SINGAPORE - Considering Singapore's busy airspace and densely populated urban environment, tough laws are implemented to ensure that unmanned aircraft (UA) are piloted responsibly.
And while recreational drone-flying without a permit is allowed, drone pilots must ensure they keep to certain regulations.
These are detailed in the Unmanned Aircraft (Public Safety and Security) Act, which was passed in 2015, to better regulate the operation of drones and reduce the occurrence of accidents.
- Flying a drone within 5km of airports or military airbases, or at altitudes above 200ft (61m), without a permit;
- Using a UA for activities that are neither recreational nor research in nature without a Class 1 activity permit;
- Using a UA weighing 7kg or more (including payload) for activities that are either recreational or research in nature without a Class 1 activity permit.
Those found guilty of violating these regulations face a fine of up to $20,000 or up to 12 months in jail, or both.
Cases of air traffic being disrupted by drones
Iran: Some global airlines had to reroute flights to avoid the Iran-controlled airspace over the Strait of Hormuz and Gulf of Oman after Iran shot down a US military drone last Thursday (June 20). ST had reported that some Singapore Airlines flights will be taking a longer route to Europe to avoid the potential danger zone.
United States: Drone sightings in northern New Jersey caused plane arrivals to Newark Liberty International Airport to come to a temporary halt. Flights into the 11th-busiest US airport were briefly suspended for about an hour after two drones were spotted in a nearby regional airport in late January.

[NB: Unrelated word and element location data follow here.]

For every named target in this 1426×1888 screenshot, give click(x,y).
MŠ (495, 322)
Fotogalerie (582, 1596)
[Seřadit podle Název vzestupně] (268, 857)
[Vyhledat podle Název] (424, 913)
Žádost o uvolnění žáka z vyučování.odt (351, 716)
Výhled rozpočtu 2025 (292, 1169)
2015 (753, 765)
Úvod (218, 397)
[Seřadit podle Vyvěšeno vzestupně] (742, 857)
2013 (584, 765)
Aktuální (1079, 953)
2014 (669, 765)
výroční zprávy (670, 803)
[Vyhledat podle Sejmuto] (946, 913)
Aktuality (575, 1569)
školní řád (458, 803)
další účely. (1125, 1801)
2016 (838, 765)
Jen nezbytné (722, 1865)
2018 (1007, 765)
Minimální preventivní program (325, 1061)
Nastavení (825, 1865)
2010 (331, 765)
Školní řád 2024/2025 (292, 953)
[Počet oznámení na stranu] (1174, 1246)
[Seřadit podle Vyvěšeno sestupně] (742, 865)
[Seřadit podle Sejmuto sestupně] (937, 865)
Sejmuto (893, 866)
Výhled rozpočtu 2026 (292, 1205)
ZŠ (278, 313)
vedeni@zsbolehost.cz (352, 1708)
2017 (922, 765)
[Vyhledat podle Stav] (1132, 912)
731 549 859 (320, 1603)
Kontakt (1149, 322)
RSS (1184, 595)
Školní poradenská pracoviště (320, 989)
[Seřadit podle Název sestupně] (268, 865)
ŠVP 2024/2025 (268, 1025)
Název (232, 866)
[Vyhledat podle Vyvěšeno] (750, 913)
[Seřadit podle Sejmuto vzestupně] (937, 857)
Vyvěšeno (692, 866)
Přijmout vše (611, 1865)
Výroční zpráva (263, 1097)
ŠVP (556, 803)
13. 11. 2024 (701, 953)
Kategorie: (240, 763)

United Kingdom: Flights from London's busiest airport, Heathrow, were delayed for about an hour in early January after reports of a drone sighting. This took place less than a month after drones were repeatedly seen at London's second-busiest airport, Gatwick, on three consecutive days in December last year. About 1,000 flights were either cancelled or diverted, with 140,000 passengers affected.